> What is being asked: Keeping pictures out of the copy, restate each record word for word.

> Stored data:
Segment Open

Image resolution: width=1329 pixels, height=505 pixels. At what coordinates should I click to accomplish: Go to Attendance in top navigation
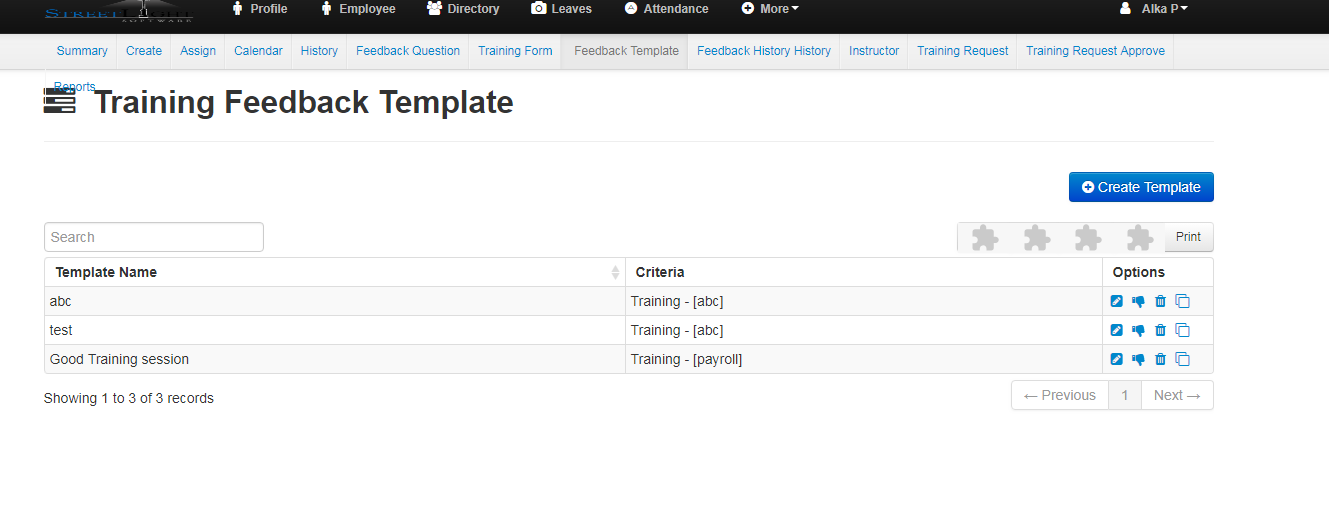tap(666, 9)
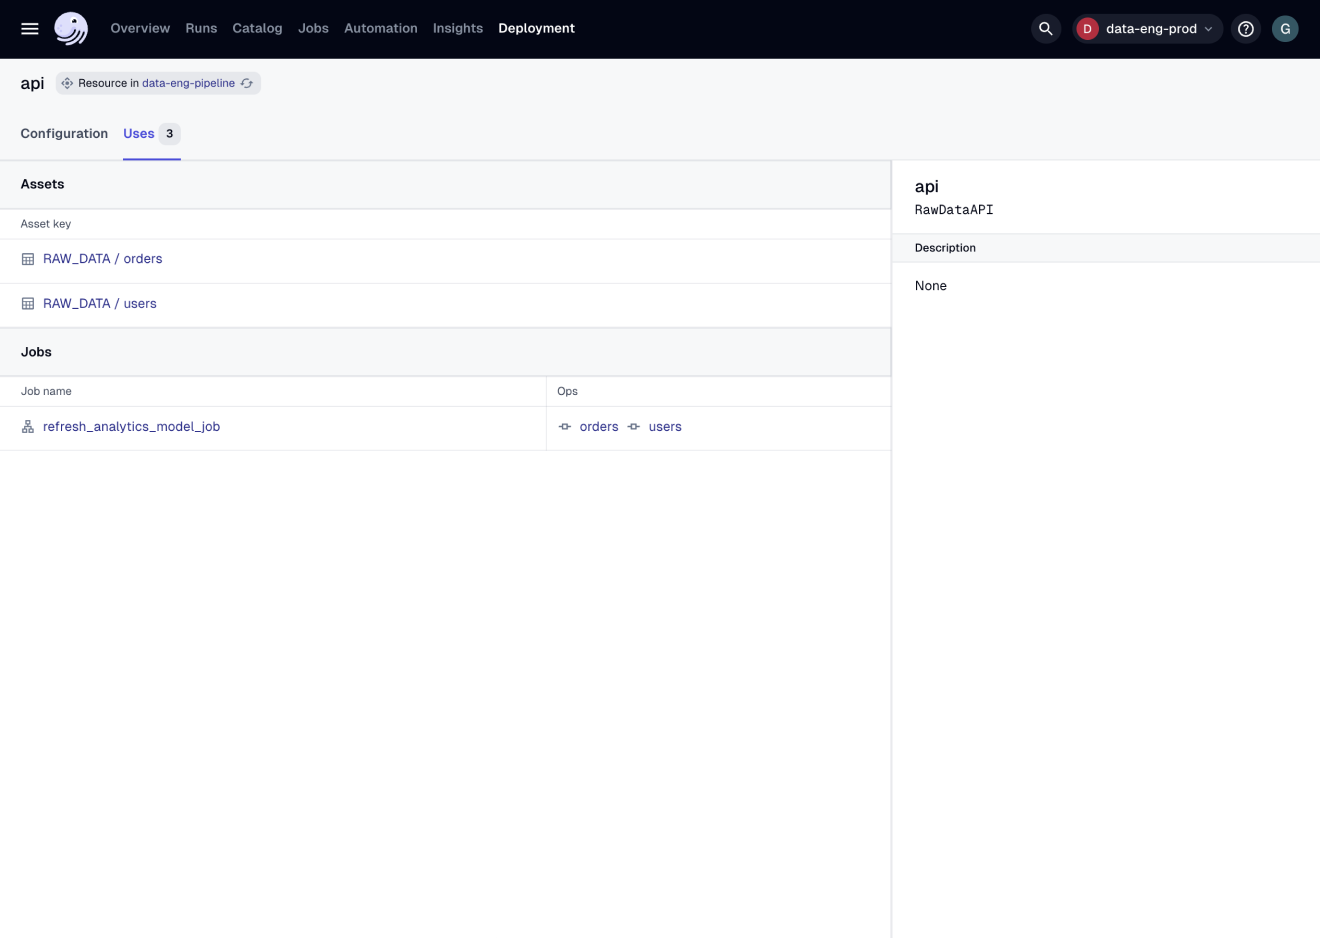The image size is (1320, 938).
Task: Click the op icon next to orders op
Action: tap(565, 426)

Segment Closed

> Your solution:
Image resolution: width=1329 pixels, height=505 pixels. At what coordinates should I click to accomplish: Go to Attendance in top navigation
tap(666, 9)
The image size is (1320, 938).
Task: Click the op icon next to orders op
Action: tap(565, 426)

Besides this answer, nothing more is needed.